Buster Keaton (4 octobre 1895 – 1er février 1966) est considéré comme l’un des plus grands acteurs comiques de tous les temps. Son influence sur la comédie physique n’a d’égal que celle de Charlie Chaplin. Comme beaucoup de grands acteurs de l’ère du cinéma muet, l’œuvre de Keaton est restée presque dans l’obscurité pendant de nombreuses années. Ce n’est que vers la fin de sa vie qu’il connut un regain d’intérêt pour ses films.
Quand, en 1917, la consommation d’alcool de son père interrompit l’acte, Keaton s’installa à Hollywood, où une rencontre fortuite lui mit en contact avec un autre ancien vaudevillien. Roscoe « Fatty » Arbuckle, l’un des acteurs comiques les plus célèbres de l’époque, a pris Keaton et lui a montré les ficelles de l’industrie cinématographique. Pour le reste de sa vie, Keaton reconnaîtra Arbuckle comme l’un de ses amis les plus proches et sa plus grande influence. Avec son humour pince-sans-rire et sa technique acrobatique exceptionnelle, le grand Keaton était un partenaire idéal pour les pitreries maladroites d’Arbuckle. Le public était d’accord et, en quelques années, Keaton avait acquis la notoriété nécessaire pour déménager seul.

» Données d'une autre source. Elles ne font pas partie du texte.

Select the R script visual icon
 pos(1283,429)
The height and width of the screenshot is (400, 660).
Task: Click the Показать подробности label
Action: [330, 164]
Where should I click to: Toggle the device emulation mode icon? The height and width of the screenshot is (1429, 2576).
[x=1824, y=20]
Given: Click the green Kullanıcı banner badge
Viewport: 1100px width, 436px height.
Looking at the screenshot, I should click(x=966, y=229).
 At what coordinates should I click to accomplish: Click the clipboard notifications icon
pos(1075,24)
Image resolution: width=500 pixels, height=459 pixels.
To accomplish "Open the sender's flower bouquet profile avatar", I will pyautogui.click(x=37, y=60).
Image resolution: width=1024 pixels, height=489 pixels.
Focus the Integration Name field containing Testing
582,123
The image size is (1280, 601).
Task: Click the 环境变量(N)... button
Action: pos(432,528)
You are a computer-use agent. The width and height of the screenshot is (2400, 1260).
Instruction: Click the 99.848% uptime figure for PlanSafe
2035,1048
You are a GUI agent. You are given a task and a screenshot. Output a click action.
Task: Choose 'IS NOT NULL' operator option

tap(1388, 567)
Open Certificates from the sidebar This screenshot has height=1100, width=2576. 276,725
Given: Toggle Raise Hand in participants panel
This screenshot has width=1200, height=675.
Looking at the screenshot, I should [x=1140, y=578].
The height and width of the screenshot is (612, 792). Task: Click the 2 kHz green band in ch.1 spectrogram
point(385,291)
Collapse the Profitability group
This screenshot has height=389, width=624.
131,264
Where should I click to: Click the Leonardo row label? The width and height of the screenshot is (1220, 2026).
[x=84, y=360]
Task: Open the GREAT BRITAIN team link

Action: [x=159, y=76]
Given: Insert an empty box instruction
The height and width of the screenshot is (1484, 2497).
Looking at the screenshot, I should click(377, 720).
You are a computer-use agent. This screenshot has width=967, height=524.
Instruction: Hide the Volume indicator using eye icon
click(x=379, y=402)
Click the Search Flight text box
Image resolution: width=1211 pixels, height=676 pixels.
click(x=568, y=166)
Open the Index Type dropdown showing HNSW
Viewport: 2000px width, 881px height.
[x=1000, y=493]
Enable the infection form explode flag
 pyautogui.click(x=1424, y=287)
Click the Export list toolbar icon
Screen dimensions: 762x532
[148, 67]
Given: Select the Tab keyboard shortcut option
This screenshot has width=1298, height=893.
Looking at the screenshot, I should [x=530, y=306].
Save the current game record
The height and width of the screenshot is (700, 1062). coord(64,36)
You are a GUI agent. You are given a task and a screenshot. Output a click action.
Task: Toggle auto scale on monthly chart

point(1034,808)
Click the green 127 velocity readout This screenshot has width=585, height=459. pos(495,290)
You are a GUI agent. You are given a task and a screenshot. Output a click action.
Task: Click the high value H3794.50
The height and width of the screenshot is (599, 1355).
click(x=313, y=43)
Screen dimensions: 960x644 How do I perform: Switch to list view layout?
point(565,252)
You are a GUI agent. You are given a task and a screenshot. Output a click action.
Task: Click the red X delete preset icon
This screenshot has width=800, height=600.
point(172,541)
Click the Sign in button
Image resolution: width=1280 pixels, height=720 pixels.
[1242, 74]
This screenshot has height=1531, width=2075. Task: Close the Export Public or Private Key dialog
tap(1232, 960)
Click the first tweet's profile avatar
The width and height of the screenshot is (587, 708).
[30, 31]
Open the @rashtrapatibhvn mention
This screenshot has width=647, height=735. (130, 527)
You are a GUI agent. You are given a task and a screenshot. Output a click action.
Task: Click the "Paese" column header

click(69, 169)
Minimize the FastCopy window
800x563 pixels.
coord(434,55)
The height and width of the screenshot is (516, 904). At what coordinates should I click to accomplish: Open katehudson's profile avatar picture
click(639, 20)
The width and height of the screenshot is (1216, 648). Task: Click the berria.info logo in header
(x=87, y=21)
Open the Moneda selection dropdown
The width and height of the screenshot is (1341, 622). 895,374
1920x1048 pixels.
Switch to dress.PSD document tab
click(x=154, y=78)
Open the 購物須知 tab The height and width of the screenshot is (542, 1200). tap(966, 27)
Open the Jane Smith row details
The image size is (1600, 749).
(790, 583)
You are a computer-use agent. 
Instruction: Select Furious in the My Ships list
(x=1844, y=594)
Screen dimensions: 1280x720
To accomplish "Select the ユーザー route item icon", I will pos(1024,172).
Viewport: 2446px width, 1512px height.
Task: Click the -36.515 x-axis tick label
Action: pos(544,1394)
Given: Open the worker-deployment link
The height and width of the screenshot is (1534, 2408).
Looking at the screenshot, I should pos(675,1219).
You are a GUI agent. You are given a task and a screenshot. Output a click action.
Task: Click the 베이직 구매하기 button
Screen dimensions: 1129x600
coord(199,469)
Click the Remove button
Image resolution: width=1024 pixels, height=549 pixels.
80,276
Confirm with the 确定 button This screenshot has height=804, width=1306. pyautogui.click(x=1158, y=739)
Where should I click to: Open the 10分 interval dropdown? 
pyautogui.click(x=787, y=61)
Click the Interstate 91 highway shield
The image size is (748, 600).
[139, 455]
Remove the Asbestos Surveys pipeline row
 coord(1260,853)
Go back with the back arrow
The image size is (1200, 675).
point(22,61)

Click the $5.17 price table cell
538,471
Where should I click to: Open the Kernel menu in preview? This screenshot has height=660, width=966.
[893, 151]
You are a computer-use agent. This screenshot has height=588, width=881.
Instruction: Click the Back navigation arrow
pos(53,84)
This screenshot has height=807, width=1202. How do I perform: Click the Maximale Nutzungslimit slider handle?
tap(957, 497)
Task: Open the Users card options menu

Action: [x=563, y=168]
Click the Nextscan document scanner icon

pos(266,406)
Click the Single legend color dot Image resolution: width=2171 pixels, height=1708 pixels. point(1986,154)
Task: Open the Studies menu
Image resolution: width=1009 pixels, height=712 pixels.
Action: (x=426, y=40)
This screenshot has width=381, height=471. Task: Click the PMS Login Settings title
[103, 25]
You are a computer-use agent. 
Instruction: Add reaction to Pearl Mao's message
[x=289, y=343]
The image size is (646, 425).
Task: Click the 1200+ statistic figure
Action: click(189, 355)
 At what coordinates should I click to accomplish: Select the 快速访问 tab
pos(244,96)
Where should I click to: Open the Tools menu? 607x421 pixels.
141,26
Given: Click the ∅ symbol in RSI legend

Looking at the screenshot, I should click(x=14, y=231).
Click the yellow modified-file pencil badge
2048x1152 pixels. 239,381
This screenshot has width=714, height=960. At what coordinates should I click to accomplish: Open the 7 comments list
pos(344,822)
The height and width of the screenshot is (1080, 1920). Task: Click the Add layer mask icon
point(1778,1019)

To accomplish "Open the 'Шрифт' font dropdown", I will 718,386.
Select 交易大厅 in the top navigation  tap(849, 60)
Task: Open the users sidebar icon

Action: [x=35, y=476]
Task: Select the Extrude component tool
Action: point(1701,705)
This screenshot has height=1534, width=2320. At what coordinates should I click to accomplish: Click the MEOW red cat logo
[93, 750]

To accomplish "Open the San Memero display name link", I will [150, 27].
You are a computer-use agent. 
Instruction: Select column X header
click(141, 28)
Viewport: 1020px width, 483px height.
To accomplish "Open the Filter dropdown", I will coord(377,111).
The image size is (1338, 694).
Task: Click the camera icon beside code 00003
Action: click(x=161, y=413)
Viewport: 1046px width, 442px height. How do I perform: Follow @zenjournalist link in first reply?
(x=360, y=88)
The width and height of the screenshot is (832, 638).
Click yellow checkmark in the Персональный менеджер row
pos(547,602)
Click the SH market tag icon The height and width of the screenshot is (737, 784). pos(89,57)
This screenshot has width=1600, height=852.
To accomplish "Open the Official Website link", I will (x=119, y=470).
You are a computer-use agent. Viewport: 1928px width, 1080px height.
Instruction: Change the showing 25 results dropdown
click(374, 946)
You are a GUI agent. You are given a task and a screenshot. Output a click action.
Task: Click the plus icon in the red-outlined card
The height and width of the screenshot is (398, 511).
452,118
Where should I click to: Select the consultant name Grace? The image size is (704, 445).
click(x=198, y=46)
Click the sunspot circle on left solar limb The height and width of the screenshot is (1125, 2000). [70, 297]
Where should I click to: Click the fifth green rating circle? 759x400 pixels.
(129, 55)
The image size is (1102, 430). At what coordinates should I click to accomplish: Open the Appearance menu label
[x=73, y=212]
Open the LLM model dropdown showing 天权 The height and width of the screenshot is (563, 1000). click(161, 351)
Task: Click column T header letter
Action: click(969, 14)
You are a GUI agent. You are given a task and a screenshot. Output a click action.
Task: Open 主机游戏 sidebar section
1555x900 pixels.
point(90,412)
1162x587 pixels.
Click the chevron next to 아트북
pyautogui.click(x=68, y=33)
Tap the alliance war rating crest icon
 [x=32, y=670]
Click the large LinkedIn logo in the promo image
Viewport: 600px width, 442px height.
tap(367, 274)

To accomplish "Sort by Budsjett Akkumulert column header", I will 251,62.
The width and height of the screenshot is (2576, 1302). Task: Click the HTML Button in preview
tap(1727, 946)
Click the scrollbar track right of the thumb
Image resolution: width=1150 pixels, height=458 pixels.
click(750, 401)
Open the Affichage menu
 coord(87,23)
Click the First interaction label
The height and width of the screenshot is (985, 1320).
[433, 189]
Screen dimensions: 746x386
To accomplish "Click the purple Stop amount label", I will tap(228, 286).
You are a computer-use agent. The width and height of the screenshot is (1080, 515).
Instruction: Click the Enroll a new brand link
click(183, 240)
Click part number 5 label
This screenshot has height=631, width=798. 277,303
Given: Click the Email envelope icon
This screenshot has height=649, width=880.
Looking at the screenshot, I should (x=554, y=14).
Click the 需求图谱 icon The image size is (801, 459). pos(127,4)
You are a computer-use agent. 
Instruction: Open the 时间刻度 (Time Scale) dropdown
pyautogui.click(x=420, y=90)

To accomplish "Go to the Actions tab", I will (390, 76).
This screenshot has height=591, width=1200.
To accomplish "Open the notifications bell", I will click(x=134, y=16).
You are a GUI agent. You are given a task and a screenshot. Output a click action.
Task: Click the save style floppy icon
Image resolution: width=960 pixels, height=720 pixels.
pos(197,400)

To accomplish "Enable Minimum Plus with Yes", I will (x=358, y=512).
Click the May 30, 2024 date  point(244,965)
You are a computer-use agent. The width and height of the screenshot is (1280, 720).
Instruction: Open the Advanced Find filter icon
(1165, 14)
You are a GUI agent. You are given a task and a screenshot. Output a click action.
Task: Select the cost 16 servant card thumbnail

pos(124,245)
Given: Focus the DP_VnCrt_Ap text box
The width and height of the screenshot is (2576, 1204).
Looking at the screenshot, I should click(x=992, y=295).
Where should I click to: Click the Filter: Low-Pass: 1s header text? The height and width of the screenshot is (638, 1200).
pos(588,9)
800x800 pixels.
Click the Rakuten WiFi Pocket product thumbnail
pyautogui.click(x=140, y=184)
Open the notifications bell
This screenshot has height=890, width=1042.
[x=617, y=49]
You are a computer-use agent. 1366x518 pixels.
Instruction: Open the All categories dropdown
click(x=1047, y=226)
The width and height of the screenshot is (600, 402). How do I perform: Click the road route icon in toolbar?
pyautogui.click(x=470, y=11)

En écrivant, en réalisant et en jouant dans ces films, Keaton a créé un monde différent des autres stars de la bande dessinée de l’époque. Alors qu’Harold Lloyd luttait contre l’adversité physique pour tenter d’atteindre le sommet et que Charlie Chaplin évitait la catastrophe grâce à la chance et à la bonne volonté, Keaton était un observateur, un voyageur pris dans son environnement. Il s’est souvent retrouvé dans les mêmes circonstances compromettantes que Chaplin et Lloyd (pourchassés par une foule en colère, abandonnés par un train), mais il a gardé un sentiment de sang-froid tout au long du film. Peu importe à quel point Keaton semblait perdu ou opprimé, il n’était jamais du genre à plaindre. Le New York Timesa dit de lui : « Dans un monde cinématographique qui exagérait tout et dans lequel chaque émotion était dramatisée et élaborée, il restait impassible et solennel, son impénétrable visage de poker supprimant toute émotion. » C’est cependant ce « visage de pierre » qui en est venu à représenter un sentiment d’optimisme et de curiosité éternelle.
Dans des films tels que Le Navigateur (1924), Le Général (1926) et Le Caméraman(1928), Keaton dépeint des personnages dont les capacités physiques semblent entièrement dépendantes de leur environnement. Considéré comme l’un des plus grands acteurs acrobatiques, Keaton pouvait monter ou descendre d’un train en marche avec la douceur de sortir du lit. Souvent en contradiction avec le monde physique, sa capacité d’adaptation naïve apporte aux films une douceur mélancolique. La subtilité de l’œuvre a cependant laissé Keaton derrière Chaplin et Lloyd, plus populaires. Dans les années 1930, le studio estimait qu’il était dans son intérêt de prendre le contrôle de ses films. N’écrivant ni réalisant plus, Keaton a continué à travailler à un rythme exténuant. Ne comprenant pas la complexité de son génie, ils ont écrit pour lui des personnages simples qui ne tiraient parti que de ses compétences les plus élémentaires. Pour Keaton, comme pour de nombreuses stars du cinéma muet, la goutte d’eau qui a fait déborder le vase a été l’avènement du cinéma parlant.